Typical turbine blade design systems are based on parametric studies and engineering experience. Best practices use feedback from manufactured hardware to additionally create producible designs and establish tolerances. Often there is a large gap in understanding of true hardware variation and the ability to describe and analyze it without over simplification. Previously, hardware inspections that feed analyses were limited based on Coordinate Measurement Machines (CMM) point inspection, optical measurements or gages designed to measure specific features. Those details were input into parametric models in an attempt to quantify the impact of hardware variation. Each measurement method has its limitations including accuracy and methodology which can affect the evaluation results. With the advent of 3D scanning, the complex 3D nature of airfoil designs can be described accurately with minimal simplification or assumptions. Actual hardware can be analyzed and assessed for design requirement compliance. In this study, 3D structured light inspection technology is used to assess aerodynamic performance and mechanical durability variation on a statistical sample of actual production hardware.

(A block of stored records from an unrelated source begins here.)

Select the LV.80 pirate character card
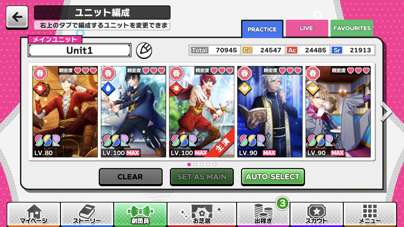The image size is (404, 227). point(65,112)
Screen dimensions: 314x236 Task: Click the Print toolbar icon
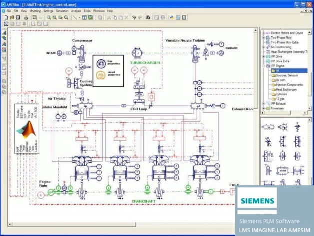point(26,18)

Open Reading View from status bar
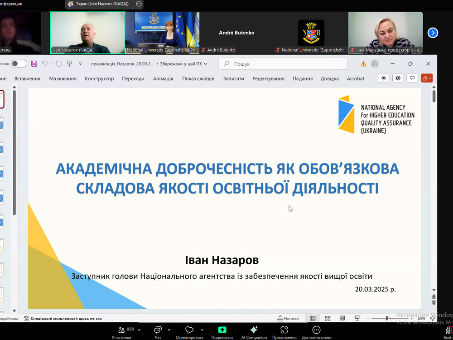pyautogui.click(x=342, y=318)
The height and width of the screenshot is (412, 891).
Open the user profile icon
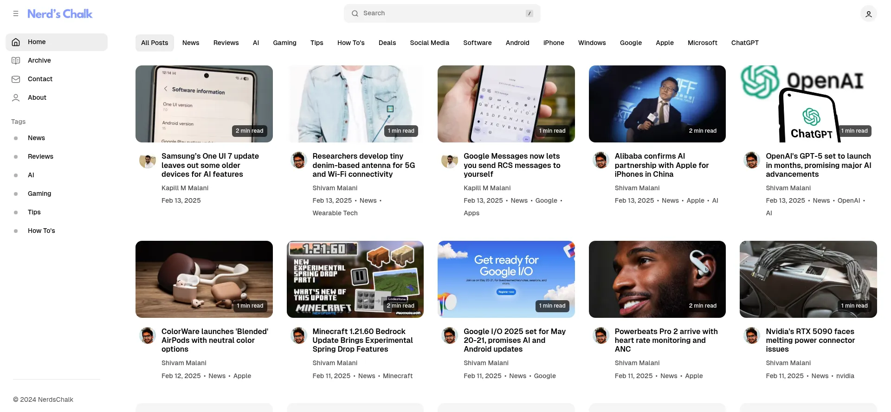pyautogui.click(x=868, y=14)
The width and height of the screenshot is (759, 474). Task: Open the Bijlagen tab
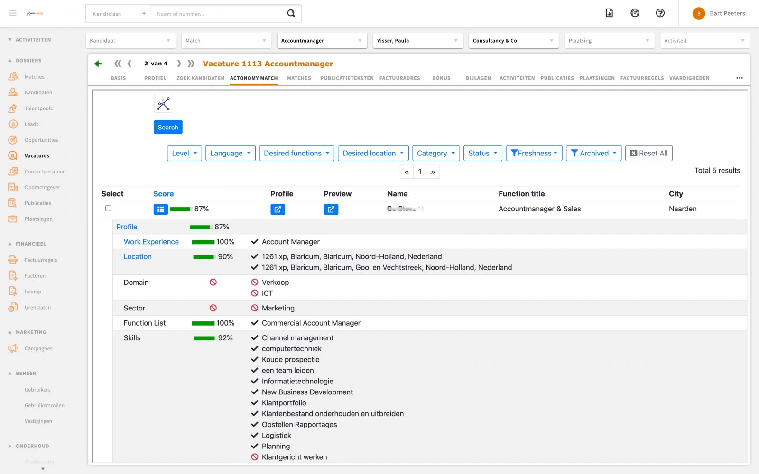point(478,78)
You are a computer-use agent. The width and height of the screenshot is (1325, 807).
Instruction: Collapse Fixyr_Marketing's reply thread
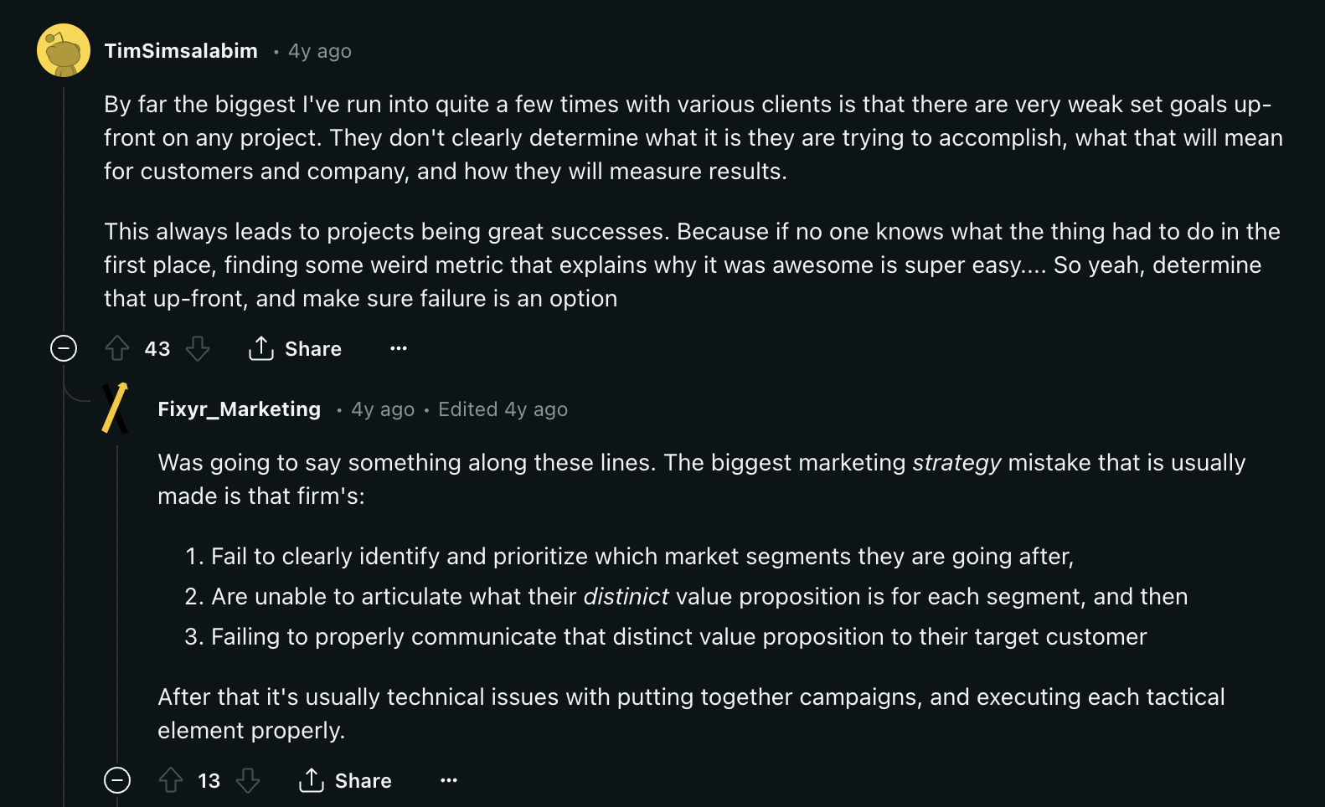(x=117, y=780)
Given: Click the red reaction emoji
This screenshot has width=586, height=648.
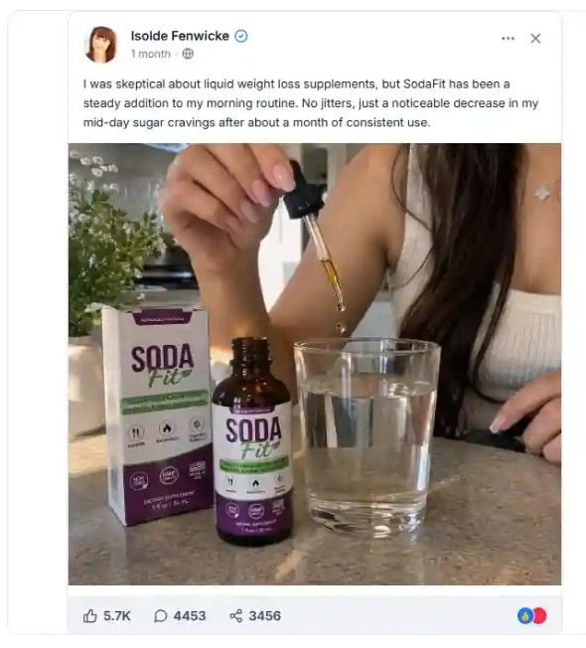Looking at the screenshot, I should 540,616.
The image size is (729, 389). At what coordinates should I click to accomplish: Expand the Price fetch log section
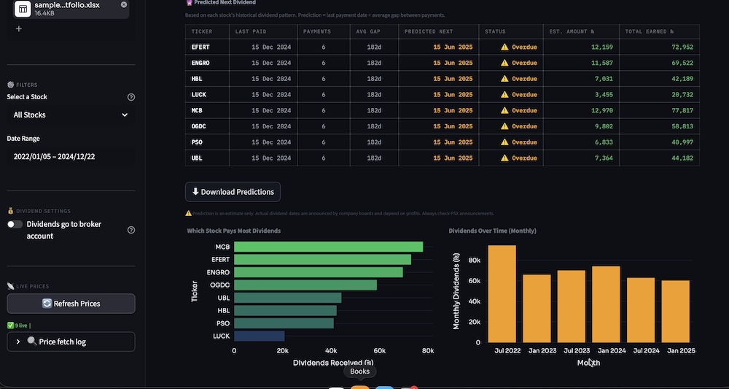[x=17, y=342]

A Honeywell designed auxiliary power unit second stage uncooled turbine rotor was used as a test case for this study. Thirty-five (35) blade castings randomly selected from three different casting mold lots were scanned using structured light to capture manufacturing process variation. The 3D scanning was completed using controls and robust scanning techniques certified for metrology use. Scans were assessed according to manufacturing requirements and correlated to aerodynamic and mechanical requirements using nominal machining geometry based on datum alignments.

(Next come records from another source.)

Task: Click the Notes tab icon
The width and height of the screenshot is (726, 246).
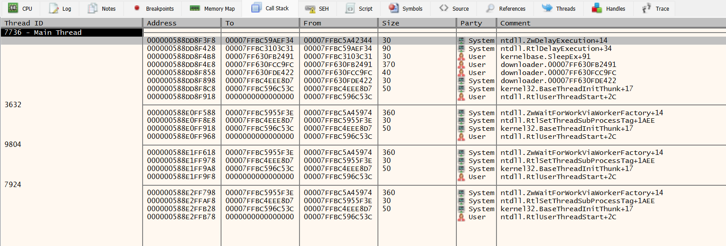Action: [x=93, y=8]
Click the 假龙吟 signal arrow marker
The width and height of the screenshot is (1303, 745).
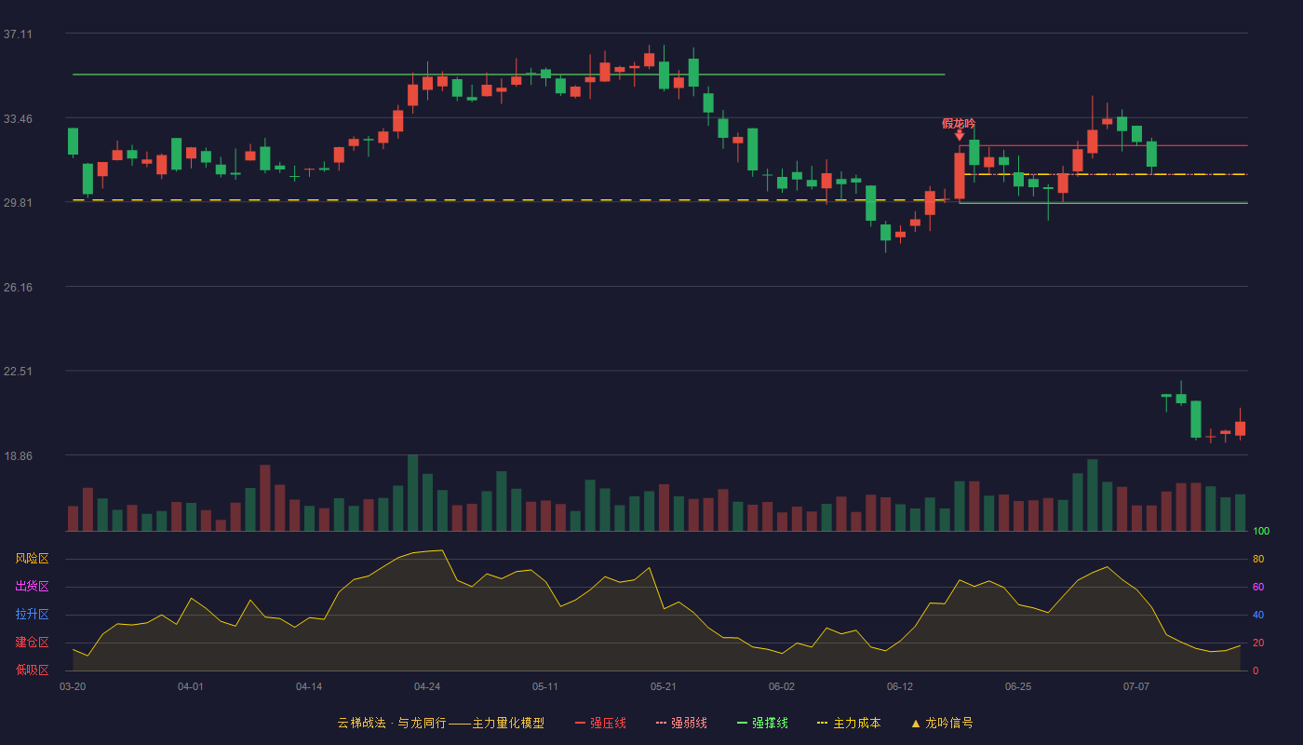pos(960,136)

Analyses were performed using STAR-CCM+ for aerodynamic performance and ANSYS for mechanical durability. The designed nominal geometry was used as a baseline for comparison. HEEDS was used to automate the aerodynamic analysis process — replacing the baseline model with the scanned data, merging the new geometry with the base model, meshing, applying boundary conditions, and solving in remote Linux clusters. The automation process achieved a significant reduction in cycle time from several weeks to a few days.
Similarly, the same structured light scan data was used to evaluate mechanical durability in ANSYS. Scan data was aligned to machining datums, boolean cut with nominal CAD machining geometry and directly converted to solid models using SpaceClaim. The solid model was meshed in ANSYS and merged onto the baseline FEA model for solving. Macros were used to automate the analysis process of each part scan and output stresses at critical locations for durability assessment.
Using a combination of analytical tools and actual scan hardware, the impact of manufacturing variation could be understood. Integrating scan data directly to analysis reduces engineering assumptions and gives a better understanding of reality.